Prompt: Every line from the first one in the listing down to the line with "640x480 pixels." should be restated word for word.

Data:
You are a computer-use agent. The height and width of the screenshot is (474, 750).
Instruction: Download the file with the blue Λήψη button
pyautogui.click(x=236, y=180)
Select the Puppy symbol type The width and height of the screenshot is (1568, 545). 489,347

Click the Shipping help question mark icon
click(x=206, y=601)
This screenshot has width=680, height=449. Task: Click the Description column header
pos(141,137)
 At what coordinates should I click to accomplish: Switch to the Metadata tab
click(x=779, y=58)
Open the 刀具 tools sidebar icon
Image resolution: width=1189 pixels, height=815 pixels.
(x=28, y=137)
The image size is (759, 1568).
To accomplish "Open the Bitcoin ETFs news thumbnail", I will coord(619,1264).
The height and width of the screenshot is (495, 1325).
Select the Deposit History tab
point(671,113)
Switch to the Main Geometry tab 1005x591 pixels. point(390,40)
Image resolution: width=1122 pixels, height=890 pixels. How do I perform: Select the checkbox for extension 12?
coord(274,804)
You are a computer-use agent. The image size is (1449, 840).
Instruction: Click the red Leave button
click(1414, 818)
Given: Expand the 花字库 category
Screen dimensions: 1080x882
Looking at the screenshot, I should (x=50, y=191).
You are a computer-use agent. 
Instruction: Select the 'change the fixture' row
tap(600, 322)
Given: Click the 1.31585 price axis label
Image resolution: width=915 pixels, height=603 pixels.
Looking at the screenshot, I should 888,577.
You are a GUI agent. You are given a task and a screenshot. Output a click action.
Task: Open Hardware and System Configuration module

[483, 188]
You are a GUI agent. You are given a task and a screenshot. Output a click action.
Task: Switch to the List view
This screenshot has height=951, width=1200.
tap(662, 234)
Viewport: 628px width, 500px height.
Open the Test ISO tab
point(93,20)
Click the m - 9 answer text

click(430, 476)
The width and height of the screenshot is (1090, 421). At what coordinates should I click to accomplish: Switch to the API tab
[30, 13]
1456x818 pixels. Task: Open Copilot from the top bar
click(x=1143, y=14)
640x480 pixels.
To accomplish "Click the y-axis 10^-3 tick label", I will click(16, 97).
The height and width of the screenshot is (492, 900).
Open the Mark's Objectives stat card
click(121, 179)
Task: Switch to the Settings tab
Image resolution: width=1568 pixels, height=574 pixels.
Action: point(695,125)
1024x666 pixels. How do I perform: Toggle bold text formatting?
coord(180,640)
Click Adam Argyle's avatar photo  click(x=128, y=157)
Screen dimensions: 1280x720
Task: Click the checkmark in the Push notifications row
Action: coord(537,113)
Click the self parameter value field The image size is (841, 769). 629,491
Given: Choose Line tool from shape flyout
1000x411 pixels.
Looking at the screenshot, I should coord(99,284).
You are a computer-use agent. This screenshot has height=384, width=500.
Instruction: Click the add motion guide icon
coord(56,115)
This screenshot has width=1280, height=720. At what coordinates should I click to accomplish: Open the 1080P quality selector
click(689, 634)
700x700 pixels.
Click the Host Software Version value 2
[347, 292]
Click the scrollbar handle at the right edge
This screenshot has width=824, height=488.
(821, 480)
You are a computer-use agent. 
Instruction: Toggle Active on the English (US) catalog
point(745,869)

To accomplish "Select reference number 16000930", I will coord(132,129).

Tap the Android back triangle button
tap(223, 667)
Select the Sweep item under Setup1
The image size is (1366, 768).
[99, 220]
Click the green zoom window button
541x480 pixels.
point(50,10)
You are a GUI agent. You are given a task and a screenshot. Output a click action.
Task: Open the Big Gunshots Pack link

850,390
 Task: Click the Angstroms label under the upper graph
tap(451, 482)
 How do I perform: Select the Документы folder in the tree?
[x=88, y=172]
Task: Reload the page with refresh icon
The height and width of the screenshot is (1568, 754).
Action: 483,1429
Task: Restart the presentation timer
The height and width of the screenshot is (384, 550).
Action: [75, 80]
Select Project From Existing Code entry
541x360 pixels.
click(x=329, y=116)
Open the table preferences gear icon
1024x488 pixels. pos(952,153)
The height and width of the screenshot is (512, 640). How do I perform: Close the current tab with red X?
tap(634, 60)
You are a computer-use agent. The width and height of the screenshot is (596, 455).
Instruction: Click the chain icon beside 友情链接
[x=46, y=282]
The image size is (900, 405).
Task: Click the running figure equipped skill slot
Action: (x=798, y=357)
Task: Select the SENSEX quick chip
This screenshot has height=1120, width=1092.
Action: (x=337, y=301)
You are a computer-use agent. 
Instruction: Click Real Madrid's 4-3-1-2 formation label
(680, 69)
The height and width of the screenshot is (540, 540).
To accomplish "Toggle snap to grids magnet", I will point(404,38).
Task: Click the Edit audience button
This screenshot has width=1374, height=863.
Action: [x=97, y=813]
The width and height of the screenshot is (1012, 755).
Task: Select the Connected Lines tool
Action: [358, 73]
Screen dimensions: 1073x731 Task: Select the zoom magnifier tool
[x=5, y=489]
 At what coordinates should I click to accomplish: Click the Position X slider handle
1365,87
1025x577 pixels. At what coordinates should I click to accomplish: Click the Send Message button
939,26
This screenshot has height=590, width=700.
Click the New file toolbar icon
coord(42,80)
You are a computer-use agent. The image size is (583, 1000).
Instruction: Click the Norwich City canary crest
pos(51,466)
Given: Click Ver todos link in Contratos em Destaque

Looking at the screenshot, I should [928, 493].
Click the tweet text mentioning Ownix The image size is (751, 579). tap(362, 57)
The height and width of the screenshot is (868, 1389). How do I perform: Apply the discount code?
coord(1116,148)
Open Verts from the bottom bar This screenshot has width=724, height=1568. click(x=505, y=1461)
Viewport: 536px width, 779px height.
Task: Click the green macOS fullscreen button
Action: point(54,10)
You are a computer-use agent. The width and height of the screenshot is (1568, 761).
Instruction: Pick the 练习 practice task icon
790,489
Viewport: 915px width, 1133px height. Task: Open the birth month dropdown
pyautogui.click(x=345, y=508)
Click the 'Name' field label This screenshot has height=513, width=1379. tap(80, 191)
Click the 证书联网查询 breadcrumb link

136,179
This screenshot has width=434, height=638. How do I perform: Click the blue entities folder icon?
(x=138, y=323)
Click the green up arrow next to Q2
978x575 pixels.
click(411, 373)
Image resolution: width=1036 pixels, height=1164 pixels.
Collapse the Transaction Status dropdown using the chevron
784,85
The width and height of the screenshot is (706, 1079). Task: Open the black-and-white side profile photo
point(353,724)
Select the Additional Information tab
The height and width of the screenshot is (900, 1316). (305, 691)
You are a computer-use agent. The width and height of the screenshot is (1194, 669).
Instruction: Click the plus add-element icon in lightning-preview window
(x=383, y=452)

Answer to this task:
You are a computer-use agent. The height and width of the screenshot is (474, 750).
Instruction: Download the file with the blue Λήψη button
pyautogui.click(x=236, y=180)
Select the Puppy symbol type The width and height of the screenshot is (1568, 545). 489,347

Click the Shipping help question mark icon
click(x=206, y=601)
This screenshot has width=680, height=449. Task: Click the Description column header
pos(141,137)
 At what coordinates should I click to accomplish: Switch to the Metadata tab
click(x=779, y=58)
Open the 刀具 tools sidebar icon
Image resolution: width=1189 pixels, height=815 pixels.
(x=28, y=137)
The image size is (759, 1568).
To accomplish "Open the Bitcoin ETFs news thumbnail", I will coord(619,1264).
The height and width of the screenshot is (495, 1325).
Select the Deposit History tab
point(671,113)
Switch to the Main Geometry tab 1005x591 pixels. point(390,40)
Image resolution: width=1122 pixels, height=890 pixels. How do I perform: Select the checkbox for extension 12?
coord(274,804)
You are a computer-use agent. The image size is (1449, 840).
Instruction: Click the red Leave button
click(1414, 818)
Given: Expand the 花字库 category
Screen dimensions: 1080x882
Looking at the screenshot, I should (x=50, y=191).
You are a computer-use agent. 
Instruction: Select the 'change the fixture' row
tap(600, 322)
Given: Click the 1.31585 price axis label
Image resolution: width=915 pixels, height=603 pixels.
Looking at the screenshot, I should 888,577.
You are a GUI agent. You are given a task and a screenshot. Output a click action.
Task: Open Hardware and System Configuration module

[483, 188]
You are a GUI agent. You are given a task and a screenshot. Output a click action.
Task: Switch to the List view
This screenshot has height=951, width=1200.
tap(662, 234)
Viewport: 628px width, 500px height.
Open the Test ISO tab
point(93,20)
Click the m - 9 answer text

click(430, 476)
The width and height of the screenshot is (1090, 421). At what coordinates should I click to accomplish: Switch to the API tab
[30, 13]
1456x818 pixels. Task: Open Copilot from the top bar
click(x=1143, y=14)
640x480 pixels.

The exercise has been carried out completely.